Il menu salva-gusto vince in 9 casi su 10, anche nello spazio

Nel carrello della spesa, secondo una recente ricerca Nielsen, un cibo si sceglie se pratico, quando cioè ci permette di risparmiare tempo, gustoso, buono e sano. Tuttavia, secondo la stessa ricerca Nielsen, solo il 9% delle persone sono disposte a rinunciare al gusto per avere un prodotto salutista. Il piacere della tavola dunque è una priorità per la stragrande maggioranza (91%) delle persone, anche in situazioni di viaggi estremi come una traversata oceanica, la conquista di una vetta himalayana e persino una missione nello spazio.

Il primo astronauta italiano a introdurre nel menu a bordo navetta lasagne e tiramisù, come ha ricordato Stefano Polato, chef veneto e responsabile dello Space Food Lab di Argotec in una recente lezione al Master in Cultura del cibo e del vino a Ca' Foscari Challenge School a Venezia, è stato Luca Parmitano esportando a bordo della missione Volare anche riti della Dieta Mediterranea: il pasto conviviale e il pranzo della domenica, il premium food dunque a livello nutrizionale e un comfort food a livello psicologico.

Ma è con Samantha Cristoforetti che si è provato, ha detto lo chef Polato, quanto l'olio d'oliva possa ravvivare persino un'insalata disidratata, e come un menu gustoso possa anche ottimizzare il fabbisogno energetico e la digeribilità. Nei pasti quotidiani della Cristoforetti, curati dallo stesso Polato di Argotec, immancabili la frutta stabilizzata, la frutta secca e i grani come i semi di zucca, le barrette con cereali e quinoa, e l'alga spirulina. ''Nutrirsi in modo sano è roba di ragazzi'' ha detto l'astronauta Sam che per la missione Futura ha puntato con decisione sul cibo funzionale. ''A bordo si completa l'orbita terrestre ogni 90 minuti e il ciclo sonno-veglia è completamente stravolto, - ha sottolineato Polato - il cibo deve perciò essere altamente digeribile, da qui l'abbondanza di fibre e farro in ogni porzione''.
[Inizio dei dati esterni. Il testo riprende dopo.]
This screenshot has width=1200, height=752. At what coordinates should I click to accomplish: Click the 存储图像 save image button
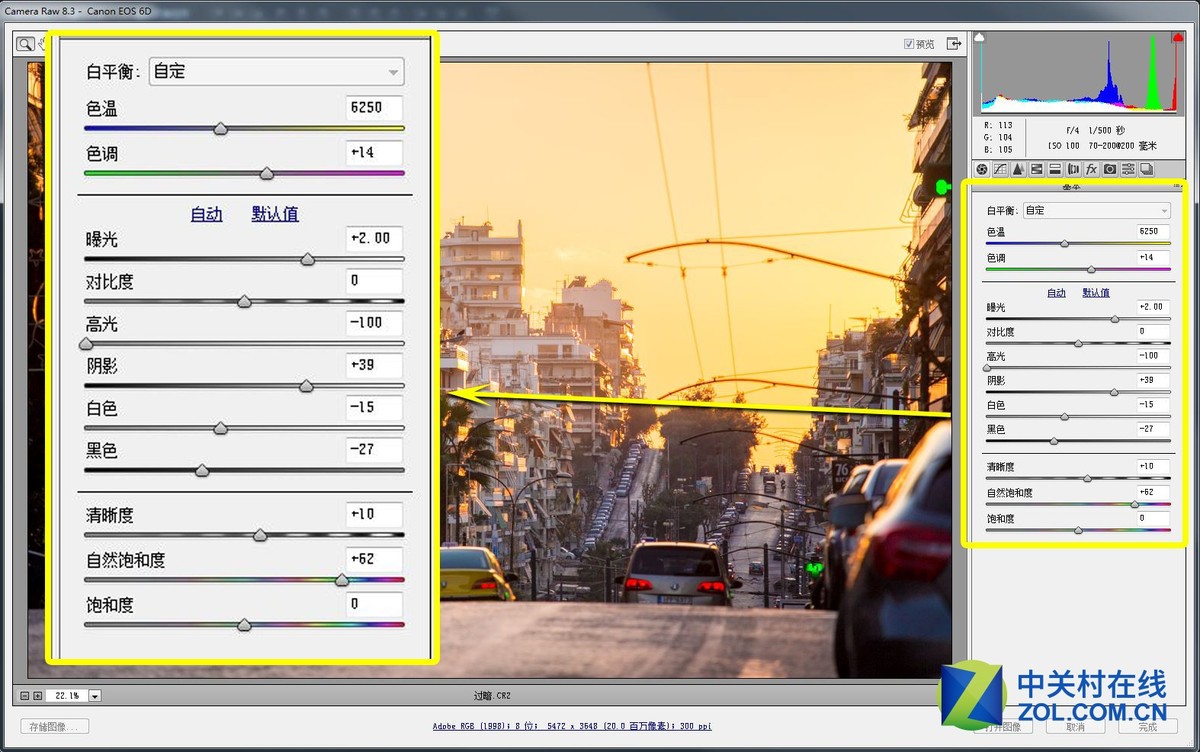(55, 727)
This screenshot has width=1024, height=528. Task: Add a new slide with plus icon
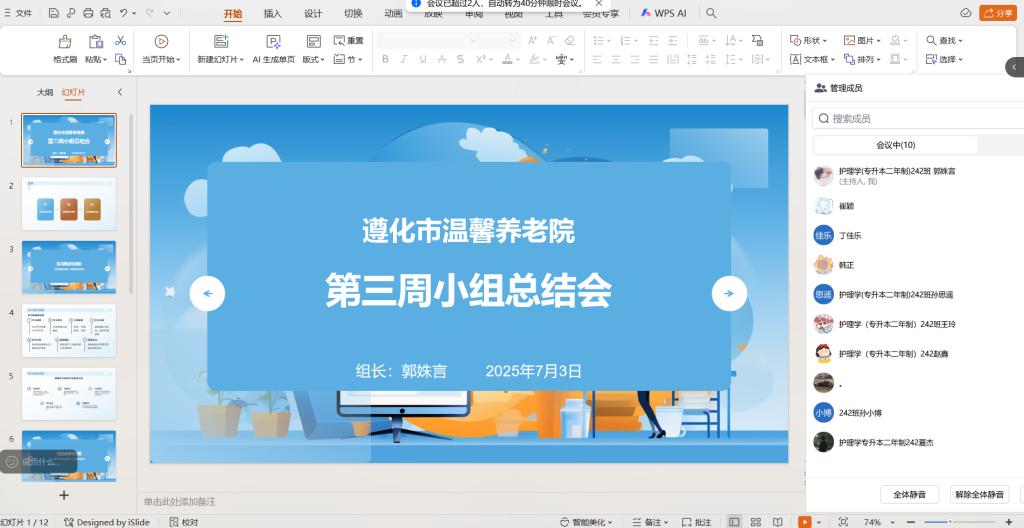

''Per pensare al cibo del futuro nella scelta degli ingredienti - ha detto lo chef - sono tornato indietro studiando le qualità del regime alimentare dei nostri nonni. Innovative invece le tecniche di conservazione ed erogazione del cibo. Nello space food indispensabile in cucina - ha precisato Polato - utilizzare anche trattamenti non termici come le alte pressioni idrostatiche, i campi elettrici pulsanti, gli ultravioletti, l'ozonizzazione, il plasma a freddo, la Co2 in fase supercritici. Hi-tech anche i trattamenti termici per preparare un pasto per astronauti, dai raggi infrarossi all'ohhico fino al microonde a ultrasuoni.

Nello spazio come a terra, nella vita di tutti i giorni, gli antiossidanti sono il futuro della dieta. Non siamo riusciti a introdurre nelle missioni spaziali il vino che è il principe degli antiossidanti per la concentrazione di resveratolo, insieme al mirtillo e il cavolo. Ma dopo oltre 30 mesi di ricerca siamo riusciti a erogare a bordo un caffè in cialda in orbita, studio che ha tre brevetti esclusivi e che ha esportato un altro must dello stile italiano a 400 km di altezza, in questa speciale tavola in microgravità''.